I think the administrator in this case would be the person/team managing the
hosts on which the docker daemon runs, not the user that connects to the remote
API. This is the reason for this configuration to be a daemon configuration.

patching json configs from shell scripts is a major pain point.

That's a fair point, but orthogonal to this discussion. It's not _impossible_
to patch the JSON config, but agreed that it can be more complicated than other
file formats. Note that this configuration can also be set as through flags on
the daemon, which allows you to use a systemd drop-in unit file to reconfigure
the daemon.

Something like "ALLOW_INSECURE_REGISTY_OPTION" which enables the --insecure-registry flag on the docker command line.

What you need to do.
a. Decide whether each of these statements agrees with the Docker daemon discussion above, answering yes or no and quoting the words that settle it: (i) The administrator is the user who connects to the remote API. (ii) A systemd drop-in unit file can be used to reconfigure the daemon. (iii) The writer holds that patching the JSON config is no harder than working with other file formats.
b. According to the Docker daemon discussion above, why is this setting a daemon configuration?

Collected data.
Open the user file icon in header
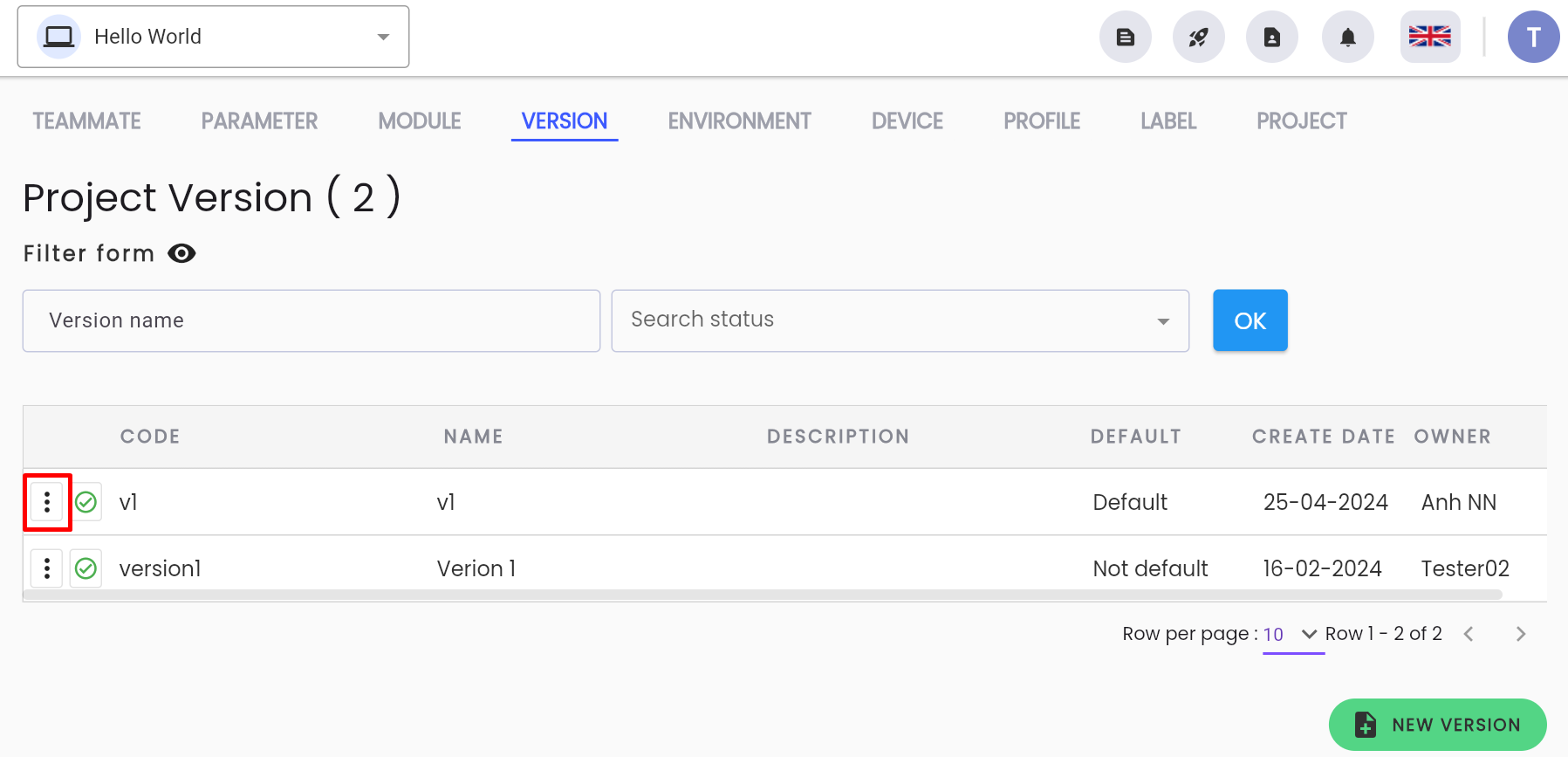 tap(1272, 37)
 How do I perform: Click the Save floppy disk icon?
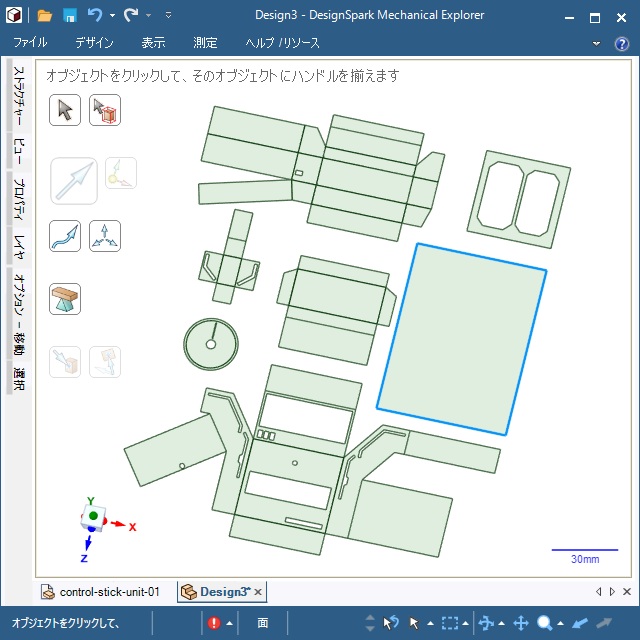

The solutions.
a.
(i) No: "not the user that connects to the remote API"
(ii) Yes: "which allows you to use a systemd drop-in unit file to reconfigure the daemon"
(iii) No: "agreed that it can be more complicated than other file formats"

b. It is a daemon configuration because the administrator in this case is the person or team managing the hosts on which the Docker daemon runs. That administrator is not the user who connects to the remote API.